The Big Green Book (also known as The Proxima
Graphics Planner, fact fans) came along a year or so after we
had first delved into the rubber-keyed world. We had been hooked
on defining our own sprites almost from day one. Not sure what
we ever intended to use them for initially but the day soon came
when we could put them into action.
Along with the improved keyboard, the Spectrum
Plus conversion kit also included the new manual Uncle Clive had
allowed to be written (which was about a third the size of the
spiral bound original) and a new introductory tape. Much better
than Through The Wall on the Horizons original, this version had
a maze painting game. We weren't all that impressed with the sprites
supplied with it, but that was probably the idea as it also had
a built in editing facility. Within days we had plundered the
pre-designed images within those green covers, tired of those
too and invented our own. Well, I say invented, more adapted and
ripped off some we had seen on an arcade machine. In a cafe in
Holland. Eindhoven to be precise. Under the shadow of the great
concrete flying saucer that was the Phillips Evoluon. Where we
had seen such wonders as compact discs for the first time, pedalled
a stationary bike hard enough to light up a tv screen and (most
importantly) eaten wonderful pancakes. With syrup.

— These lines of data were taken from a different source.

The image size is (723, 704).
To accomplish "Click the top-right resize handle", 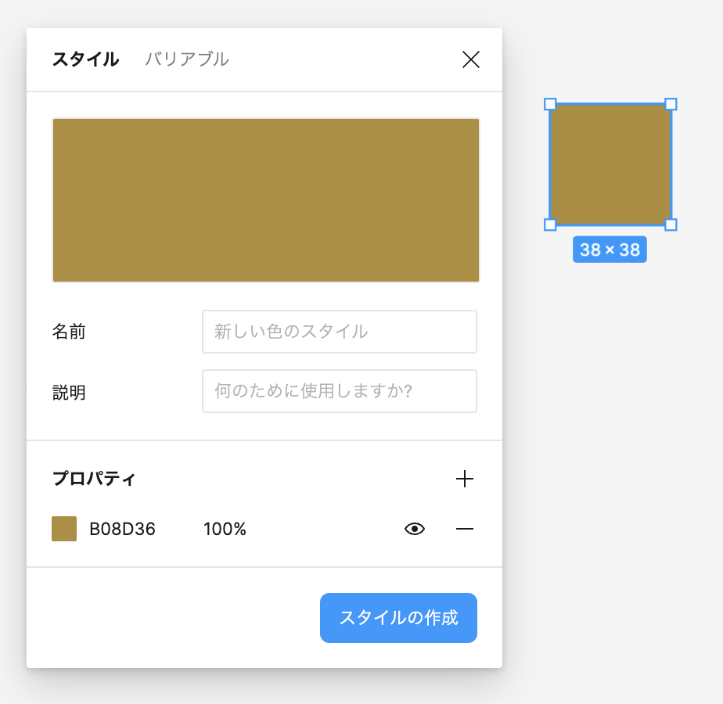I will tap(671, 104).
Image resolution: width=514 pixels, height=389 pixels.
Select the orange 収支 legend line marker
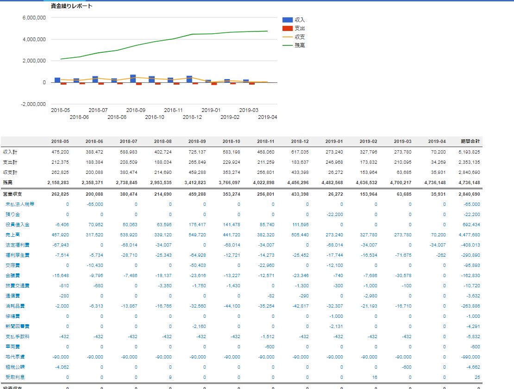(288, 37)
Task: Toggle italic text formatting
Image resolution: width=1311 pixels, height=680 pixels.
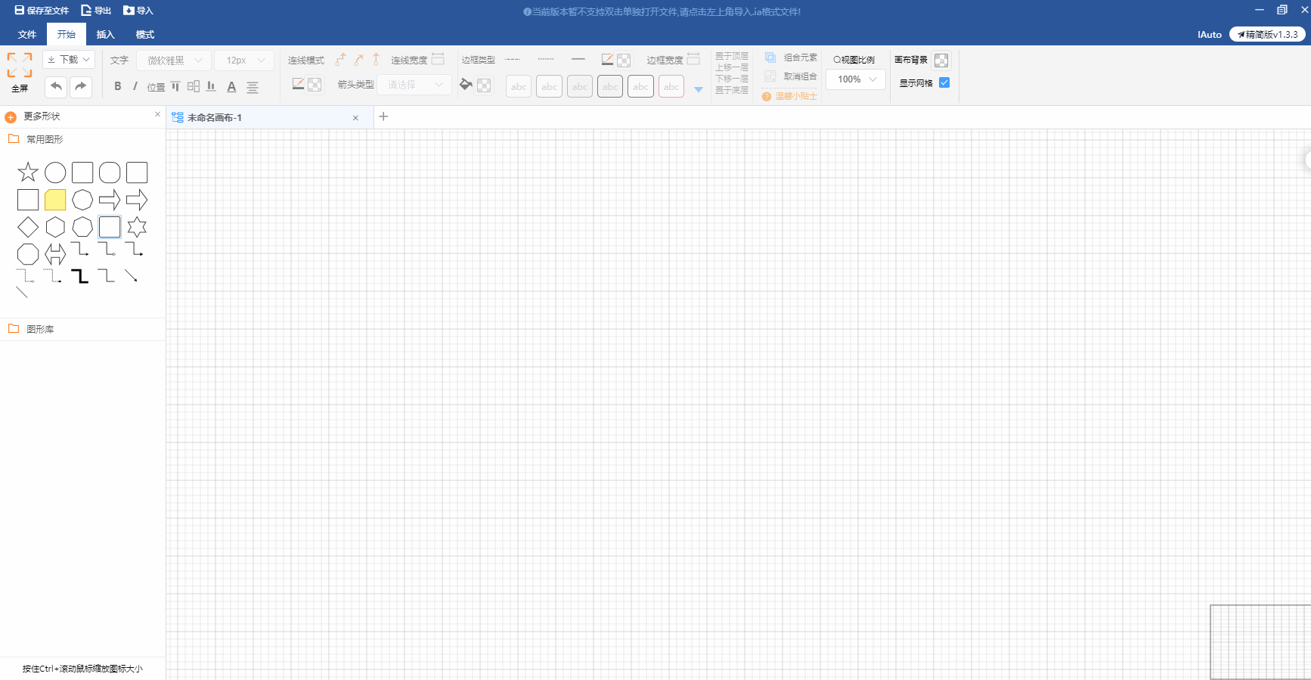Action: (x=135, y=86)
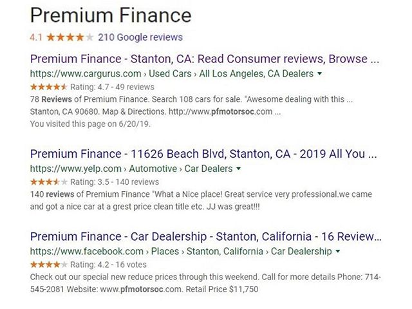The image size is (412, 309).
Task: Open the Facebook Premium Finance Car Dealership result
Action: (203, 236)
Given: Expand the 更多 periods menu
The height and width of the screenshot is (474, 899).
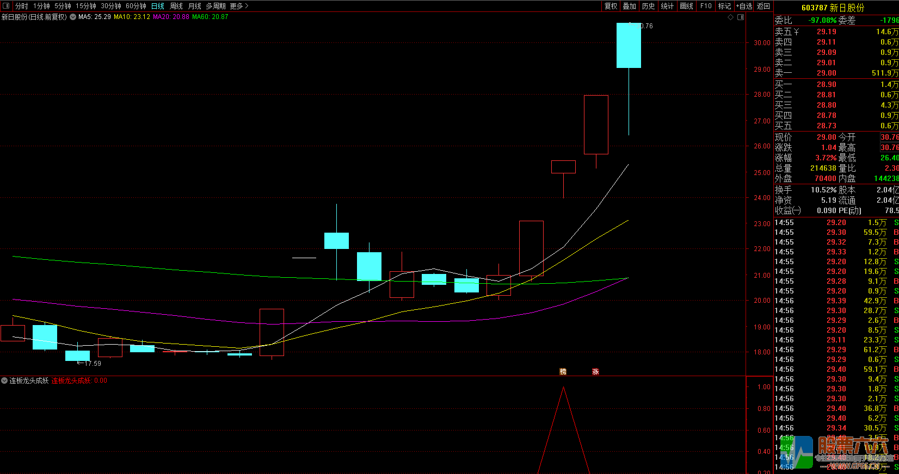Looking at the screenshot, I should tap(239, 6).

But outright theft soon turned to creativity.
People, cars, planes, spacecraft and what can only be described
as "other things" soon appeared. Carefully pencilled
into the little blue 8x8 grids the planner was stacked with. And
then the maths was done to turn those blocky scribbles into pure
numbers that the spectrum could understand. First in strings of
1s and 0s but soon in more sensible numbers, never going higher
than 255 for a solid line of ink. And from there we got more adventurous
still. Graph paper was "obtained" from the maths department
and bigger pixel masterpieces created for later transfer on to
the screen. No image was safe from our wandering pencils. Heroes
of the day such as Garfield were soon rearing their monochrome
heads in our feeble attempts at moving sprites on screen. No magazine
listing was safe either - we knew what the graphic commands looked
like even if we lacked the talent to replicate other routines.
Want to play the Sinclair User version of Donkey Kong Junior with
tarzan instead? Or pacman in a jeep? No worries, just load the
alternative version from the other side of the tape.

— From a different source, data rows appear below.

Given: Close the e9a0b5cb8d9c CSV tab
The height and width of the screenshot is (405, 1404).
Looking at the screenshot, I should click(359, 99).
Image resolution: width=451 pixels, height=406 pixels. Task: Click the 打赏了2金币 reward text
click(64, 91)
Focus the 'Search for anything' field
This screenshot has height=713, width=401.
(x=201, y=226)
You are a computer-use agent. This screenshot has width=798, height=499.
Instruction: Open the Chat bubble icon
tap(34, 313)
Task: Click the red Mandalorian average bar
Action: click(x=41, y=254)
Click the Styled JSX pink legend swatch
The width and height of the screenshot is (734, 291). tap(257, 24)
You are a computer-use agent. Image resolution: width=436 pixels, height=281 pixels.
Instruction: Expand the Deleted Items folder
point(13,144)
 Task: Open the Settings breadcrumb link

A year or so down the line it was clear that
the green book was passed its prime. Pages were begining to fall
out from constant use, and the inserted sheets of purloined paper
were forever dropping to the floor. So the blue folder came into
being, with all the above punched with holes and carefully threaded
on to the rings. And being so useful it soon became the repository
for other useful information.
Recent archaeological research in the lesser
charted reaches of the loft brought the blue folder back into
the light (many apologies if this counts as research and thus
violates rule one). Nestled within the covers I found not only
graphics that touched the nostalgia nerves but also cheat codes
for Manic Miner, maps of Finders Keepers and Project Future and
something else I had forgotten. More sprites, yes, but not ones
we had dreamed up. These were painstakingly copied pixel by pixel
from screenshots in magazines. Did they ever end up back on screen
in something we did? The mind can no longer recall. Certainly
some of the things we drew made their way into early cassette
inlays produced with the Art Studio. And of course now they have
been rediscovered they will no doubt get the Corel treatment when
time permits to lovingly wrap around more modern mini-discs.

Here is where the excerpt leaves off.